** begin Data in this exercise **

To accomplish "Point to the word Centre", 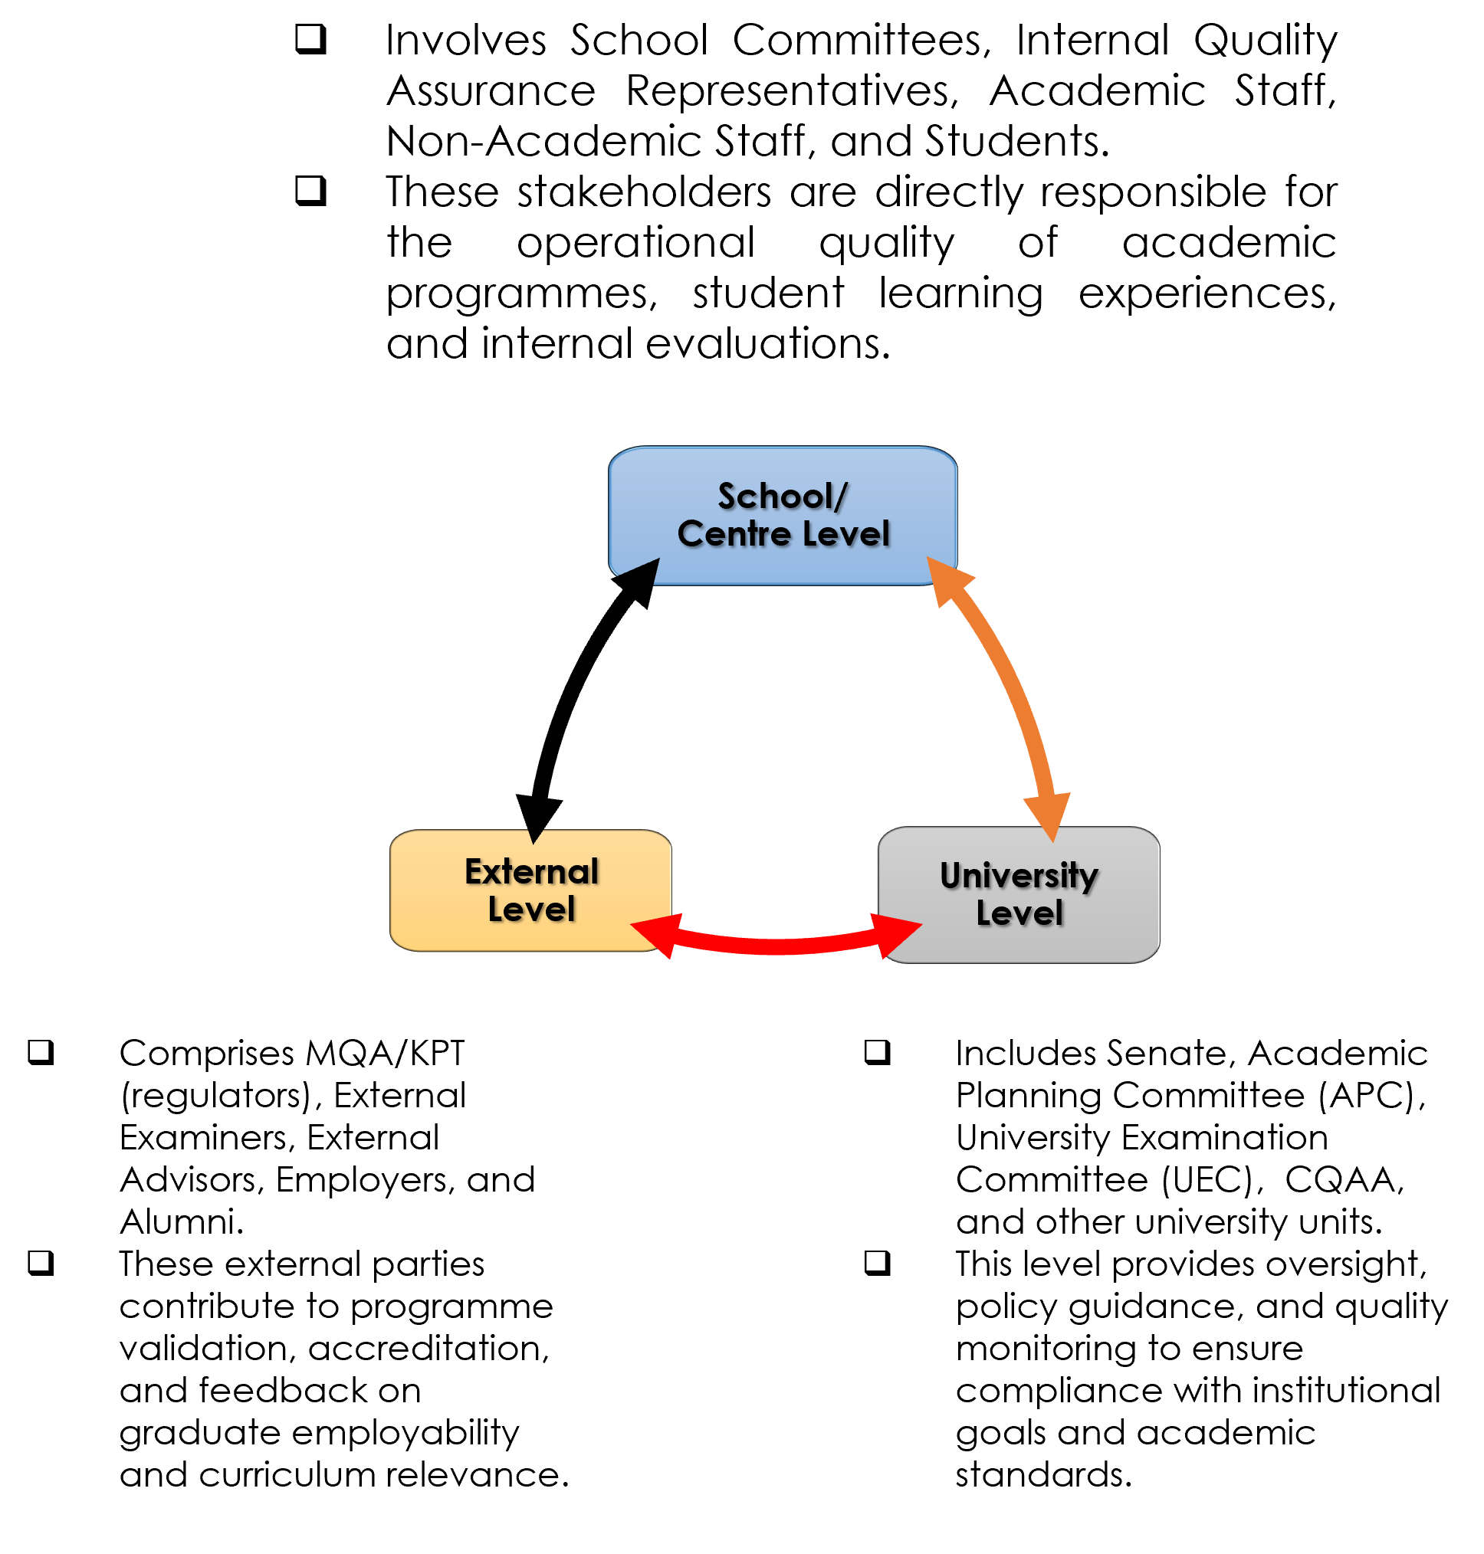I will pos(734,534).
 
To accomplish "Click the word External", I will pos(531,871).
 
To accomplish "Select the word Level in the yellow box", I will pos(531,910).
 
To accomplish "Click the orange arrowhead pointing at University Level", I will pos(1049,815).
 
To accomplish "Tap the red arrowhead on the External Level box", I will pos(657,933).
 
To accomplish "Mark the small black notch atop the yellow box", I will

** end Data in this exercise **

How many lines of the records above contain the string "Click", with case taken into account? Give only the number.

### Exercise answer
2